Today’s episode features Colby Synesael, Senior Equity Research Analyst at Cowen and Company.
Episode Summary:
Today’s episode features an interview between Matt Trifiro and Colby Synesael, Senior Equity Research Analyst at Cowen and Company.
Colby has been covering the communications infrastructure and telecom services industries as a senior research analyst since 2006, and recently co-authored Cowen’s extensive Ahead of the Curve report on edge computing and the future of the internet.
In this interview, Colby offers his unique perspective on the investment decisions that are powering the growth of edge infrastructure, the elements that will enable True 5G, and how the pieces work together to usher in the fourth industrial revolution.
Key Quotes:
“While edge computing is not dependent on 5G, 5G is dependent on edge computing…The edge infrastructure that is obviously tied to edge computing is going to be required to enable what we refer to as ‘True 5G.’”
“When you take all three of those aspects--the bandwidth speed that’s north of a hundred megabits, the latency that’s sub-10 milliseconds, and the massive machine connectivity or IOT—that, combined, is the recipe to enable True 5G.”
“The beauty of True 5G is it's going to enable a lot of new businesses to leverage a wireless network beyond the phone that's never really happened before…And when we talk about True 5G, that's really what we're referring to, and to make that happen, absolutely a physical edge infrastructure is going to have to be out there.”
“With these three key attributes–the speed, the latency, and that massive connectivity–ultimately it enables what many people refer to as the fourth industrial revolution.

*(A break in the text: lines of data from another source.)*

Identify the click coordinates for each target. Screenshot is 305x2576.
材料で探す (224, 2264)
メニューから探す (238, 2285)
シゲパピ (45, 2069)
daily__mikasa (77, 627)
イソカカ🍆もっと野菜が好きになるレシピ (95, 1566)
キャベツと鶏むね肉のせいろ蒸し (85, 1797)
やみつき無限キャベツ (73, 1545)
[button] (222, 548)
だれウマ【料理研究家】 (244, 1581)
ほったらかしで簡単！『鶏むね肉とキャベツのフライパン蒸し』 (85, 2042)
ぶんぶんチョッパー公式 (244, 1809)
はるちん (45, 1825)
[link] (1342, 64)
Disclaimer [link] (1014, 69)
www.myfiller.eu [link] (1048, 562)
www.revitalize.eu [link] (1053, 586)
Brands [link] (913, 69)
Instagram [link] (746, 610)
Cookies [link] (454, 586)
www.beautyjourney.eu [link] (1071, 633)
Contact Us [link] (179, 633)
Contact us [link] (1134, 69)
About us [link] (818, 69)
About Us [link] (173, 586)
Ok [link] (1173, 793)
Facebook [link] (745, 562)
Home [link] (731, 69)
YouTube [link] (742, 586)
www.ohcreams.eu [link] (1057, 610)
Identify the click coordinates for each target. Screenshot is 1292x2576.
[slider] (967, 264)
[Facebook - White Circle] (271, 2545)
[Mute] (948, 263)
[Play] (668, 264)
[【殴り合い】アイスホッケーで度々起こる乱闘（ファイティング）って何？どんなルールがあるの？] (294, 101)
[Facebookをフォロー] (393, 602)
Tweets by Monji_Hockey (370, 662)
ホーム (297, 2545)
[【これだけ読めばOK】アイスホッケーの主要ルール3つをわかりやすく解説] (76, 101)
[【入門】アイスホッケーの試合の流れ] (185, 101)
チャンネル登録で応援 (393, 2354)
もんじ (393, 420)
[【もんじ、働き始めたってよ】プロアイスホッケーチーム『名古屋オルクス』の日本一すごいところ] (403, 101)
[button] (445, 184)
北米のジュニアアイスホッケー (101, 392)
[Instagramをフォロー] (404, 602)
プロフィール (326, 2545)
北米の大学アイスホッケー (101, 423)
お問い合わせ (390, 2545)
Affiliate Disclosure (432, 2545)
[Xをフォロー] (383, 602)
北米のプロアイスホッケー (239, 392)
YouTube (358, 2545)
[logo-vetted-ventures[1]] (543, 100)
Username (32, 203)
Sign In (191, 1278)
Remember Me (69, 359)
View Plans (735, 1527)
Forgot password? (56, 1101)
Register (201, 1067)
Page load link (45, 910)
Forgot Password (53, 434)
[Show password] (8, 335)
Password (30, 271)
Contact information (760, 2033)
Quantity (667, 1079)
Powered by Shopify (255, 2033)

And that's going to create a whole new set of market opportunities that are going to happen across just about every industry.”
“When you think about the internet in its current iteration, it's really been built for humans…This next iteration of the internet–which very much is tied to edge computing and 5G– is actually going to be built more for machines…It’s going to unleash this huge opportunity, and that altogether is what we refer to as the fourth industrial revolution.”
“The way I think about it [edge] is that it's not an explicit definition. It's not black and white. It's an evolution. It's a concept. And we're already starting to see that happening today. And at some point…we're going to see an inflection point where there finally is enough infrastructure that you start to see some of these newer use cases start to come to market.”
“I don't think of the edge as cannibalizing the cloud. I think of the edge as expanding the TAM–the total addressable market–for the cloud...You're not cannibalizing the demand, you're augmenting it.”